Augusta, dibattito sul recupero dei corpi dei migranti «Serve immedesimarsi: se fossero stati figli vostri?»

Nove milioni e mezzo di euro per dare un nome, stimano i soccorritori, a circa 300 persone morte nel naufragio del 18 aprile del 2015, intrappolate nel peschereccio inabissatosi al largo della Libia. È attorno al costo dell’operazione che ha permesso il recupero del relitto, arrivato venerdì al porto di Augusta, che si concentra una parte del dibattito dell’opinione pubblica italiana. Secondo alcuni quel groviglio di cadaveri e scheletri sarebbe dovuto rimanere nel Canale di Sicilia, a 370 metri di profondità. Chi sostiene questa tesi lo fa partendo da motivazioni diverse: «La sepoltura in mare è un’antica tradizione», «Il recupero dei corpi è una cinica operazione di marketing», «Meglio usare quei soldi per aprire corridoi umanitari», sono alcuni dei messaggi sentiti più spesso nei giorni scorsi sui media nazionali. 

Motivazioni che, secondo Paola Monzini, ricercatrice per le Nazioni unite e altre organizzazioni internazionali, ed esperta dell’area mediterranea e dell’Africa occidentale, non possono bastare per desistere dall’operazione voluta e messa in atto, a sue spese, dal governo italiano. «Non farlo sarebbe stato cinico, la dignità umana non ha prezzo. Siamo tutti consapevoli che si tratta di una goccia nel mare, considerato che sono migliaia le vittime delle traversate, ma anche una goccia vale. Che cosa avrebbe fatto ognuno di noi, se dentro quel peschereccio ci fossero stati i nostri figli?». 

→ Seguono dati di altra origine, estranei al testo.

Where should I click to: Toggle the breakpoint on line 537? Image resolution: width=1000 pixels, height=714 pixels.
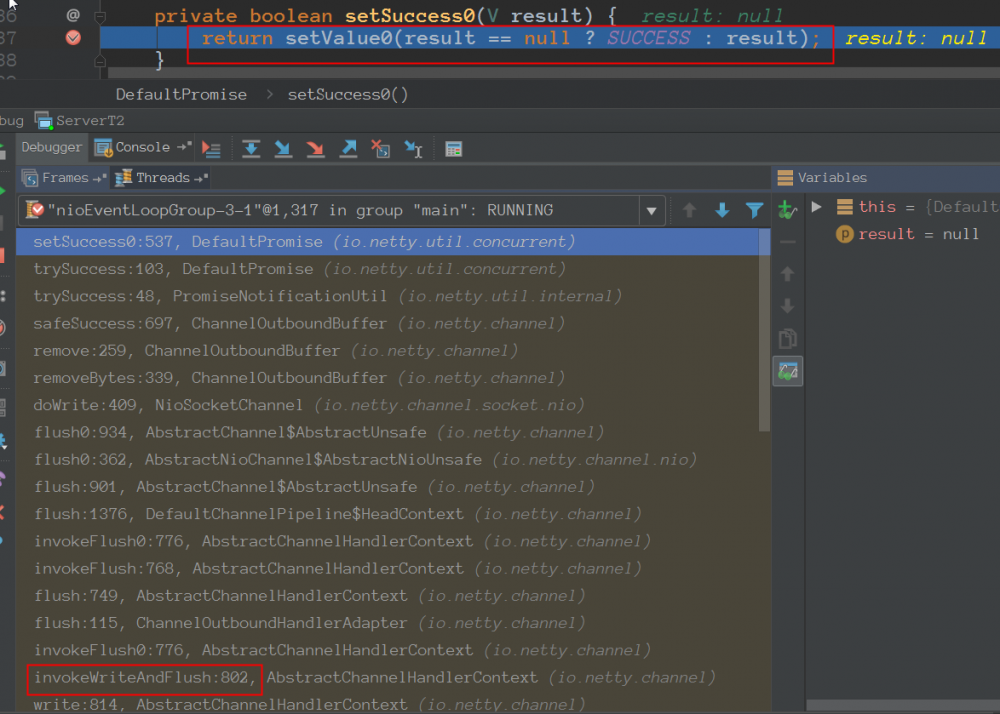73,38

Monzini – che ha un dottorato in Scienze sociali dell’istituto universitario europeo di Fiesole e ha scritto diversi libri sul tema immigrazione, pubblicati da Donzelli e Laterza – non ha dubbi sulla bontà dell’operazione italiana. «Dare un’identità ai morti ha un valore se si pensa ai legami che quella persona ha costruito in vita, se riusciamo a porci davanti le persone che non si danno pace per quella perdita, che continuano a cercare fino a quando non trovano qualcosa di certo». Se invece tanti oggi spostano l’attenzione sui costi, secondo Monzini, è perché «in Europa, e anche in Italia, c’è poca sensibilità rispetto a quello che succede al di là del mare. Il fenomeno immigrazione – continua la ricercatrice – diventa un tema nostro solo quando queste persone arrivano con le barche. Non importano le cause a monte. Quello che c’è dietro resta sconosciuto. Allo stesso modo, nel caso dei morti nel peschereccio, non ci importa di chi resta dall’altra parte del Mediterraneo. Sono non persone, buchi neri della conoscenza». 

Così le immagini del relitto potrebbero servire da schiaffo. «I gesti simbolici aiutano a riflettere, a far immedesimare chi sta qui con chi vive sull’altra sponda del mare». Per Monzini l’Italia da una parte «può insegnare molto al resto d’Europa per quanto riguarda il salvataggio di queste persone. Da questo punto di vista – continua – abbiamo un livello di civiltà più alto di altri Paesi, un retaggio che ci portiamo dietro, forse per l’impronta cattolica e per il passato di civiltà marinara. Dall’altra parte però, una volta salvate, le lasciamo nel caos. In questo caso sì che si spendono tanti soldi molto male, e Paesi che si sono dimostrati più cinici nella prima fase, dimostrano invece migliori capacità di assistenza».

Quello a cui si assiste in questi giorni ad Augusta richiama alla memoria la storia dei Fantasmi di Portopalo, la vicenda degli oltre trecento migranti – indiani, pakistani, tamil – che nel 1996 si inabissarono a largo di Portopalo, nel Siracusano. Una tragedia quasi sconosciuta fino a quando il giornalista Giovanni Maria Bellu, dopo aver parlato con alcuni pescatori del posto, inizia le ricerche. «Esattamente vent’anni la convinzione e l’impegno di un solo giornalista permisero di individuare quel relitto carico di morte, oggi – conclude Monzini – è stato finalmente il governo italiano a mantenere fede all’impegno preso e dare dignità a quei corpi». A quella tragedia ancor prima si era interessato Dino Frisullo, che con l’associazione Senza Confine, iniziò a fornire i nomi degli scomparsi Tamil.